_Dataset records_:
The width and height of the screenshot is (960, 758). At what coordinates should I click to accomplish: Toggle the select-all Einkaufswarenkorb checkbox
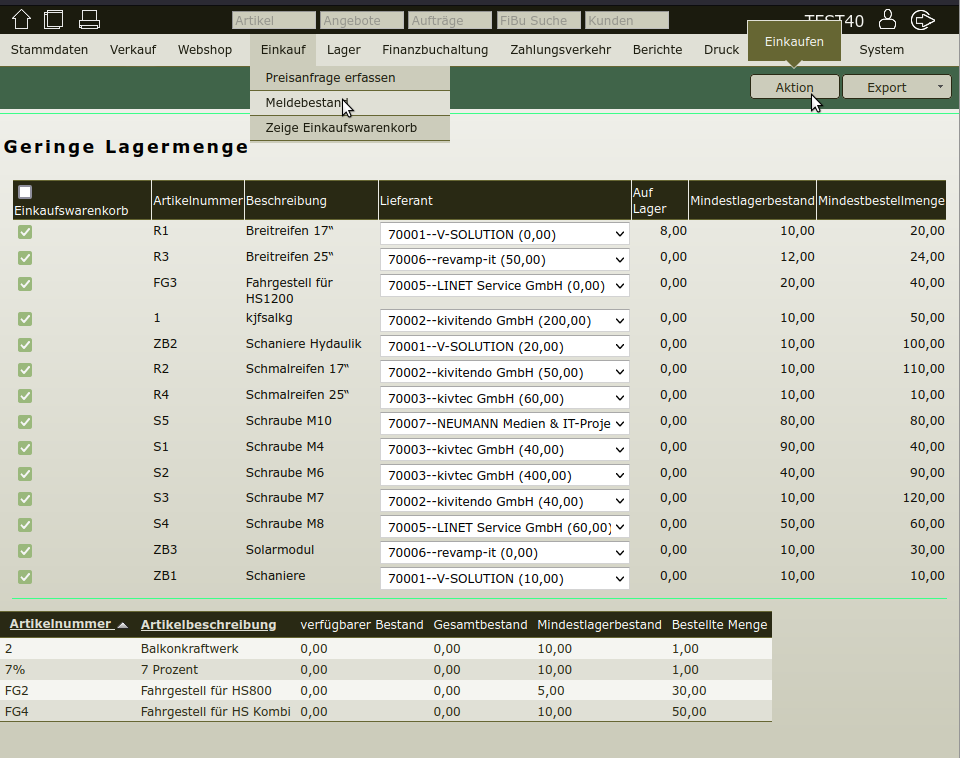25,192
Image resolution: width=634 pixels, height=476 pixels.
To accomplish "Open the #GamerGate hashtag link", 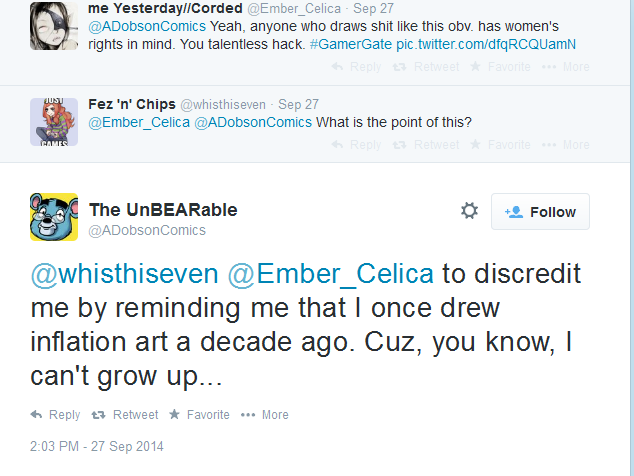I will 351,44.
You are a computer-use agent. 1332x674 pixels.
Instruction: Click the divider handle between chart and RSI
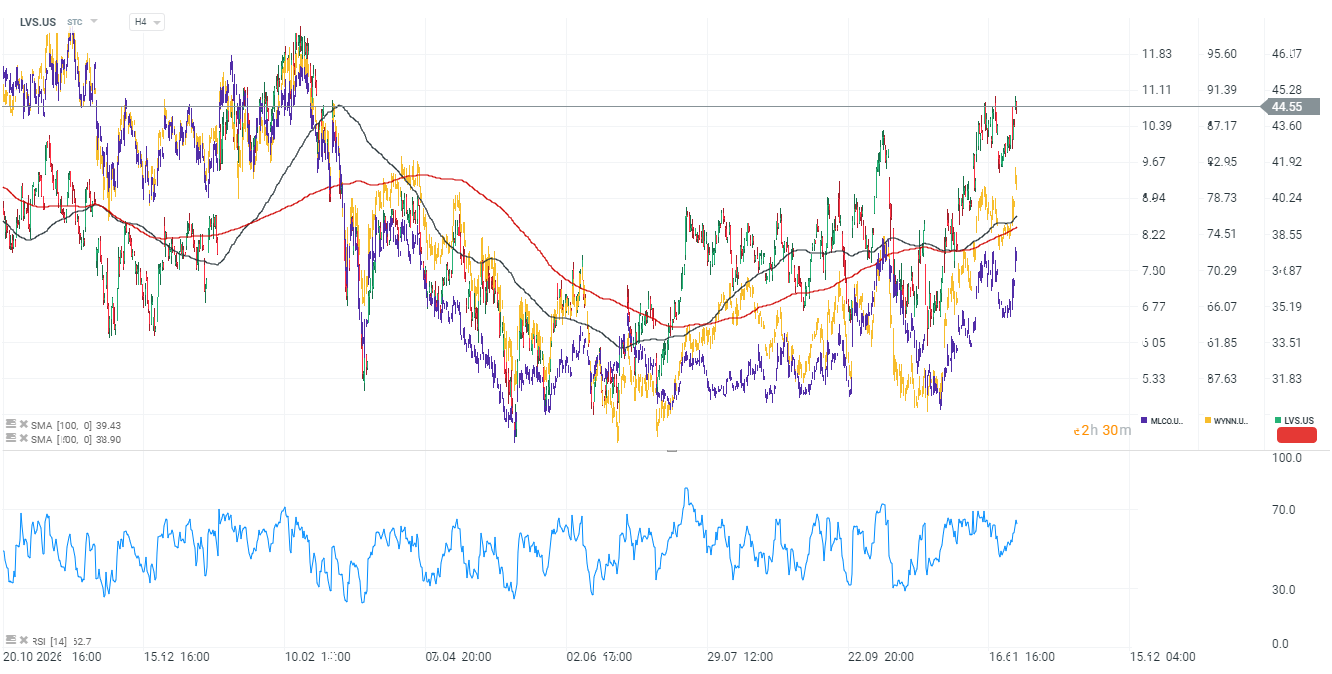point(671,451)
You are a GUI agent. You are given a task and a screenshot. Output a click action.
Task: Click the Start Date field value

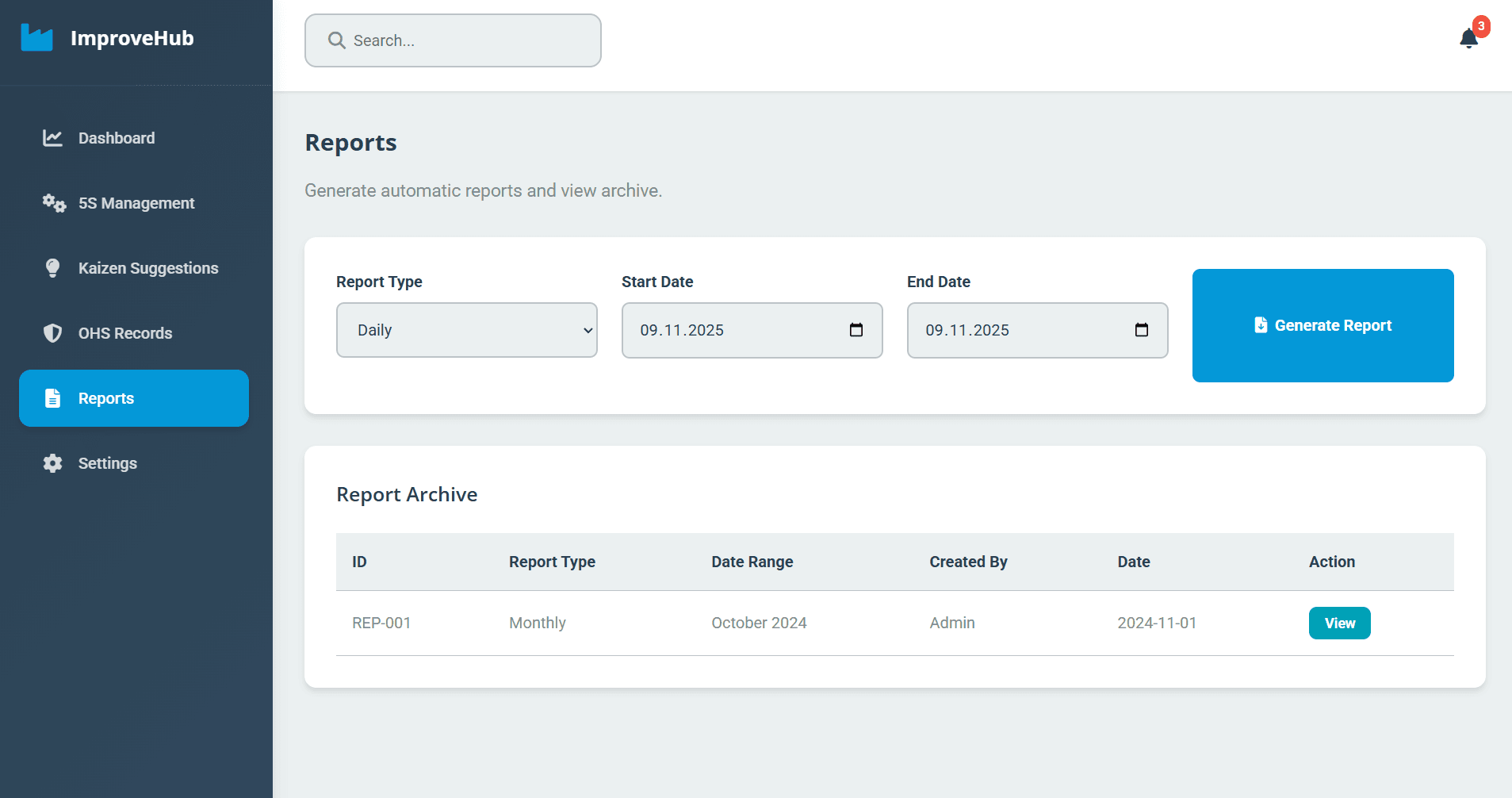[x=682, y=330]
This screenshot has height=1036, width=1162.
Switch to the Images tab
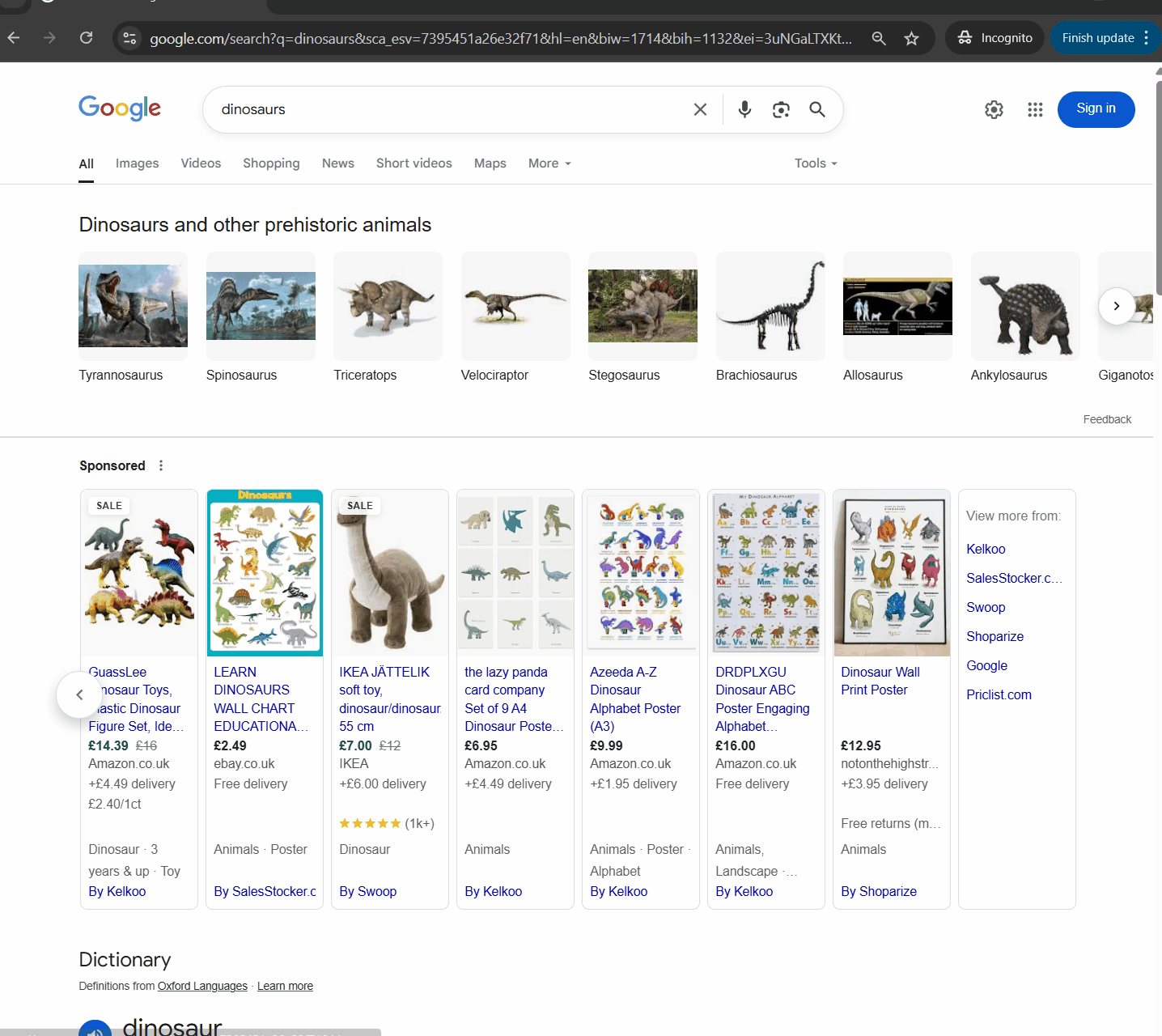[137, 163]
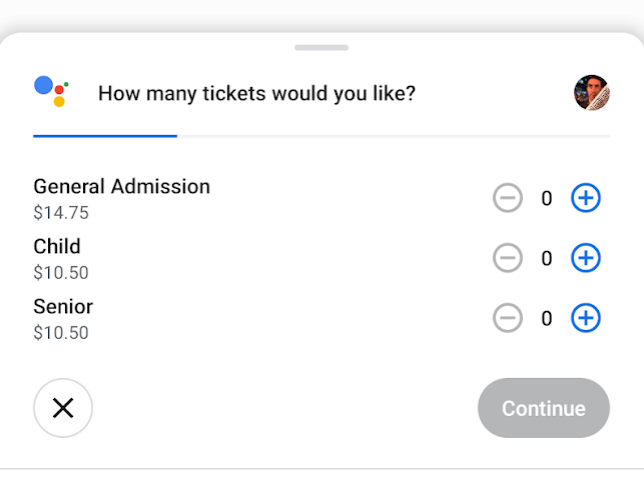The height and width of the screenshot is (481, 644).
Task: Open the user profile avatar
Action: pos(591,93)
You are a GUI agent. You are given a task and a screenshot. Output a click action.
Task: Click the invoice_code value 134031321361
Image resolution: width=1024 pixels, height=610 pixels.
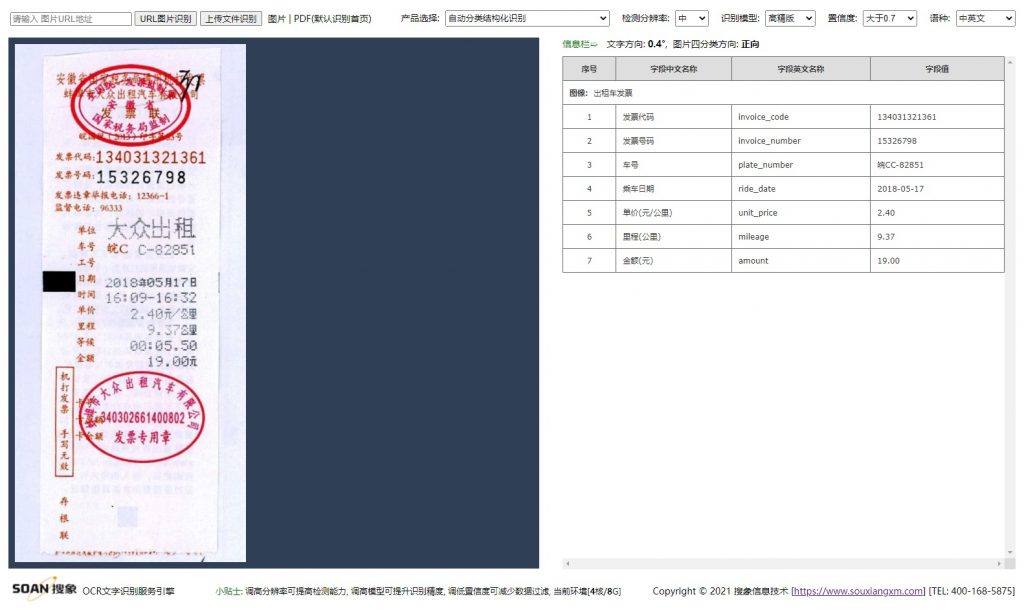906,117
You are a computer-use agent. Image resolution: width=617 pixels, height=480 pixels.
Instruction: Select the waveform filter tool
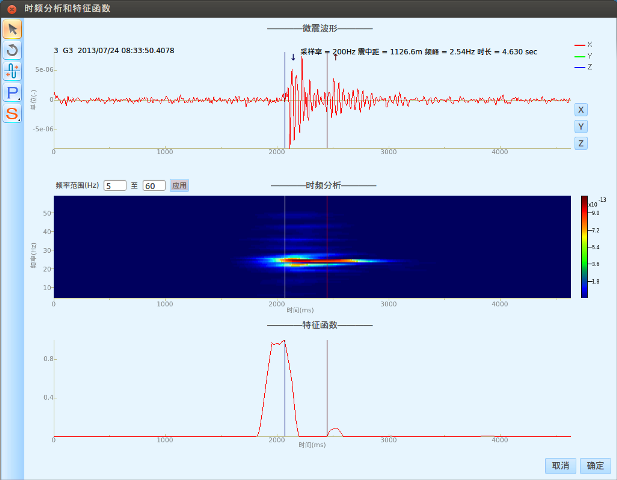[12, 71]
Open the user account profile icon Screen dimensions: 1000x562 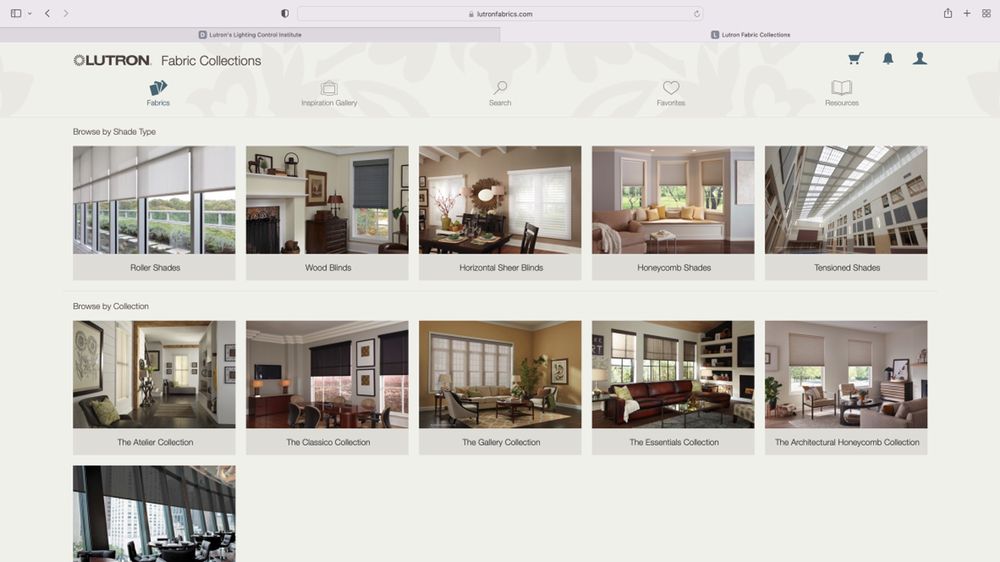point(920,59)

_Problem statement_: Every line in the records that holds the word "computer" should be copied into the answer.

_Task output_:
You are a computer-use agent. 1332x674 pixels.
You are a computer-use agent. Image resolution: width=617 pixels, height=480 pixels.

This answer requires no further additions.